- Origin: London
- Genres: Industrial metal
- Years active: 1996–2008
- Label: Anticulture Records
- Members: John Tyrell, Syan, Hal Sinden, Christina Gajny, Mart Anthony, Joe Butterworth
- Past members: See: Previous members section
- Website: http://www.myspace.com/interlock

= Interlock (band) =

Interlock was a British industrial metal band. It was formed in London in 1996 by John Tyrell (guitars/programming) and Syan (bass), and it disbanded in 2008.

==Biography==

===Early history===
Interlock was formed in 1996 by guitarist, programmer and songwriter John Tyrell. Taking his influence from bands such as Fear Factory, My Dying Bride and Nine Inch Nails, he was joined by the co-founder, and only other consistent member, Syan (bass). A demo, which was later to become known as demo '97 was recorded on a 4 track and Digital Compact Cassette and subsequently released in May 1997. Matthew Lee (vocals/lyrics/samples) and Syan, a friend of John, filling in on female vocals also featured on this demo. The band gained some attention from UK magazines and fanzines due to the use of electronics, male and female singers and the accompanying inlay; a full colour, photocopied, eight-page design from John and spray painted audio cassette.

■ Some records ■
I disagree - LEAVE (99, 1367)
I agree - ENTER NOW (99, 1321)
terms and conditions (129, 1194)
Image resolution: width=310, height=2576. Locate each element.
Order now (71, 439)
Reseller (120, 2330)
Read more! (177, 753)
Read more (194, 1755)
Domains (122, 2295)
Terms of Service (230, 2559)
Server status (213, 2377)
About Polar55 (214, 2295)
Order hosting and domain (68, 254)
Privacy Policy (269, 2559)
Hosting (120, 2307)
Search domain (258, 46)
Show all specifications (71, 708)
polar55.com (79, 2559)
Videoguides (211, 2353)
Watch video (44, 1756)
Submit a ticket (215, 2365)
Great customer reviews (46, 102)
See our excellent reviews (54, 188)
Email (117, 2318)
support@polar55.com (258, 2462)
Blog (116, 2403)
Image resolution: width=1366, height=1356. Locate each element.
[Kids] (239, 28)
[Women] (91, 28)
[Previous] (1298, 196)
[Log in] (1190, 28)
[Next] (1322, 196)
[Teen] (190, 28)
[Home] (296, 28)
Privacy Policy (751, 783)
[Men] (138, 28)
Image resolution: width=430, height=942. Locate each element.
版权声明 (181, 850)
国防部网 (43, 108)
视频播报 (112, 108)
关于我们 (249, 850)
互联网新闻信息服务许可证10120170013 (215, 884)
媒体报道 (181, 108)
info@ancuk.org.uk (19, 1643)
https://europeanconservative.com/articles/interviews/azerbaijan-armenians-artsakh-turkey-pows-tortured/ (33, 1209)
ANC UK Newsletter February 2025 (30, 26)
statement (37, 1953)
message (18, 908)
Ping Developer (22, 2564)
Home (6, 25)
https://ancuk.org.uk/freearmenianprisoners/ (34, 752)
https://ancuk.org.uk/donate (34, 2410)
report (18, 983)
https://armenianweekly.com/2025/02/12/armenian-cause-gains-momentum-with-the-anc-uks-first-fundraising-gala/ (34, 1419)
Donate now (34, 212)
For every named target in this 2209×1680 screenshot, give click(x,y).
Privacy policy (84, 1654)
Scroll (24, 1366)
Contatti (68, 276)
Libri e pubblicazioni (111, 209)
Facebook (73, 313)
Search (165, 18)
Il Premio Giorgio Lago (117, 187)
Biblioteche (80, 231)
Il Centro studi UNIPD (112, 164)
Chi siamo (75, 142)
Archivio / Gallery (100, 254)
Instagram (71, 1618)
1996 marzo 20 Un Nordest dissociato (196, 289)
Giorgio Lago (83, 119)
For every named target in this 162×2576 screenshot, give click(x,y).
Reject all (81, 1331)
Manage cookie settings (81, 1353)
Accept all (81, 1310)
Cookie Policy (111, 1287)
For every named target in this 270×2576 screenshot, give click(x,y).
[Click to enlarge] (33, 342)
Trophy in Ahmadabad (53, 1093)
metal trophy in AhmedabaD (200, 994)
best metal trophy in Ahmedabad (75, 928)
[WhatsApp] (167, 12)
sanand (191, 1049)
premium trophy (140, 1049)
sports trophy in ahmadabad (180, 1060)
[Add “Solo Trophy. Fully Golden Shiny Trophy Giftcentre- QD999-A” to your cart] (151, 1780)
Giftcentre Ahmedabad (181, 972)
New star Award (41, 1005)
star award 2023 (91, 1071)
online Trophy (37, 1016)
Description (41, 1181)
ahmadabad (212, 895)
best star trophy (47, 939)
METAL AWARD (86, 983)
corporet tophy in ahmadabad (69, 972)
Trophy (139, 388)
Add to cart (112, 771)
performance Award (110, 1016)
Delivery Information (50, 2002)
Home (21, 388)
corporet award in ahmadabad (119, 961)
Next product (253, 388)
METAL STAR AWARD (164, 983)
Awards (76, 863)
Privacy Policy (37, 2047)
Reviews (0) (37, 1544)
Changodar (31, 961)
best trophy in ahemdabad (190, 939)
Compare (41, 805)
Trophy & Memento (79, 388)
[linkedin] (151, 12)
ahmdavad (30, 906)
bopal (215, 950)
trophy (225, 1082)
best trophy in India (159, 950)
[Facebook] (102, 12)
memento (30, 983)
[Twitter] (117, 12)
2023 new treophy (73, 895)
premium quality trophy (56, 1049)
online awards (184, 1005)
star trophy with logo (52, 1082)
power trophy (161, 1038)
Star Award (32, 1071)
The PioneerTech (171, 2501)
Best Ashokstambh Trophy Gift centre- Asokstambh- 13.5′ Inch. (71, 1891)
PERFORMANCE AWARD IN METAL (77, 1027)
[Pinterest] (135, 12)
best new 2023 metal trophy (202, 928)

■ PROBLEMS AND TASKS ■
• a. Quote the passage of the Interlock article that begins with the words containing "Interlock was a" and ends with "disbanded in 2008.".
• b. Rewrite the paragraph of the Interlock article that begins "Interlock was formed in 1996 by guitarist" as a short bulleted list that keeps its main facts.
• c. Continue the Interlock article from the point where it stops.

■ OUTPUTS ■
• a.
Interlock was a British industrial metal band. It was formed in London in 1996 by John Tyrell (guitars/programming) and Syan (bass), and it disbanded in 2008.

• b.
- John Tyrell, a guitarist, programmer and songwriter, formed Interlock in 1996.
- His influences included Fear Factory, My Dying Bride and Nine Inch Nails.
- Syan joined on bass as co-founder and the only other consistent member.
- A demo, later known as demo '97, was recorded on a 4 track and Digital Compact Cassette and released in May 1997.
- Matthew Lee (vocals/lyrics/samples) featured on the demo.
- UK magazines and fanzines noticed the band for its electronics, its male and female singers, and its packaging: a full-color, photocopied, eight-page inlay designed by John and a spray-painted audio cassette.

• c.
They played some small tours of the UK despite issues with maintaining a stable line up. Early Interlock shows were marked by the absence of a live drummer, the band performing to a pre-recorded drum and sample track, sometimes joined onstage by various keyboard players and at one point a violinist.

Interlock self-released the Submerged EP in 1999, with new female singer Emmeline May to even more widespread magazine praise, gaining features in Kerrang!s 'scumscene' section and small features in Terrorizer. After a few shows in support of the EP, the band released a split album with neo-classical goth band Seventh Harmonic, remixing three of their songs and one of Interlock's own. In 2000 Matthew Lee left the band. Hal Sinden (vocals/lyrics), grandson of actor Donald Sinden, joined shortly after.

===Death by Design===
Interlock entered the studio in 2001 to record a split album with fellow London band, Needleye. The album Death by Design was recorded entirely by John under the Deepwater Production moniker, recording both Interlock's and Needleye's songs. It featured two original songs by each artist, two remixes of each other and a collaborative track. The CD was released in 2002 on the Armalyte Records label, with a full co-headline UK tour with Needleye. Future Kingsize Blues drummer, Tori Lucian joined Interlock on the tour. The band became regularly seen in Terrorizers end of year polls as "best unsigned band" and Hal Sinden as "most shaggable male", and in 2003 were part of a documentary on gothic culture Sex, Lies and Bondage Tape, first shown on Anglia TV.

===crisis//reinvention===
The band started writing new material as soon as they had confirmed their new drummer Matt Platts (ex Salem Orchid, ex Nightnurse) towards the end of 2002. Chris 'Static' Dixon (guitars) also joined at the start of 2004, due to John fracturing his arm and needing a backup guitarist.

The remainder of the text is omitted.